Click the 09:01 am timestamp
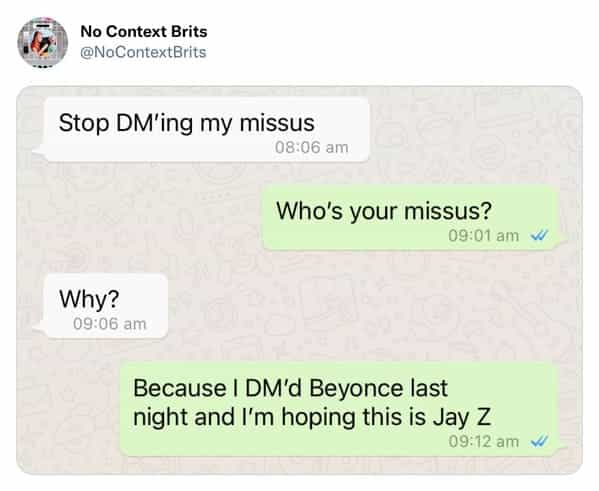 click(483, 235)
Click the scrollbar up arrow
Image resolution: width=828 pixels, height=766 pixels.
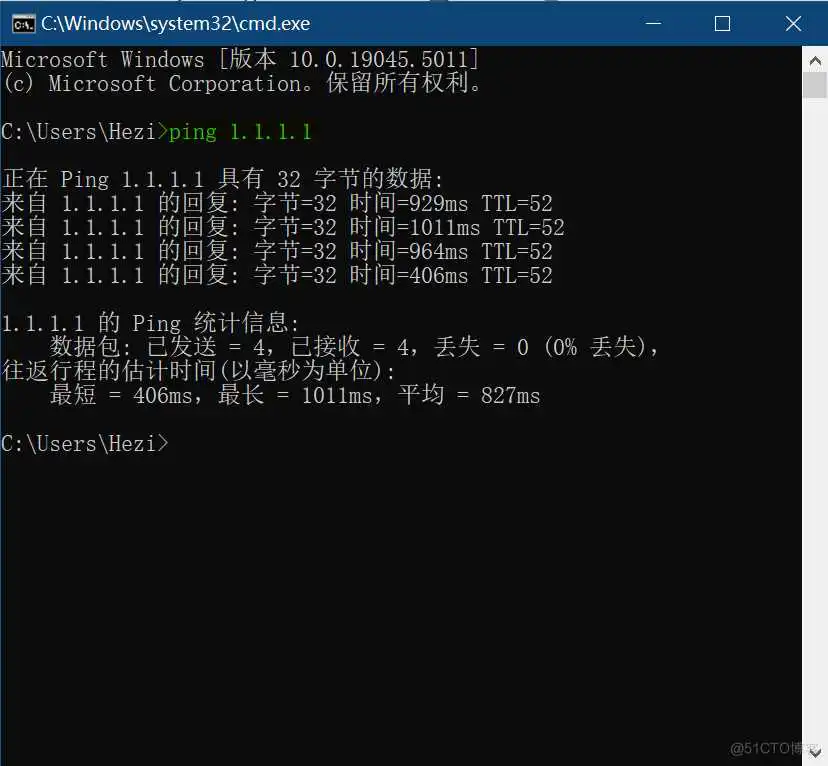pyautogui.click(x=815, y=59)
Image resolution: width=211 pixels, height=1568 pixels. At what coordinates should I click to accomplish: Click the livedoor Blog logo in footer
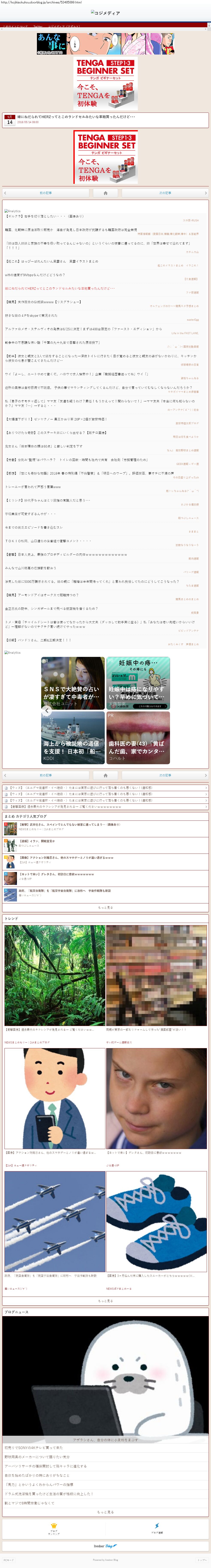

----

### Task description
Print out all the material word for word but exclude any images.

### Task response
Click the 09:01 am timestamp
 click(483, 235)
Click the scrollbar up arrow
Image resolution: width=828 pixels, height=766 pixels.
pyautogui.click(x=815, y=59)
Image resolution: width=211 pixels, height=1568 pixels. At what coordinates should I click to accomplish: Click the livedoor Blog logo in footer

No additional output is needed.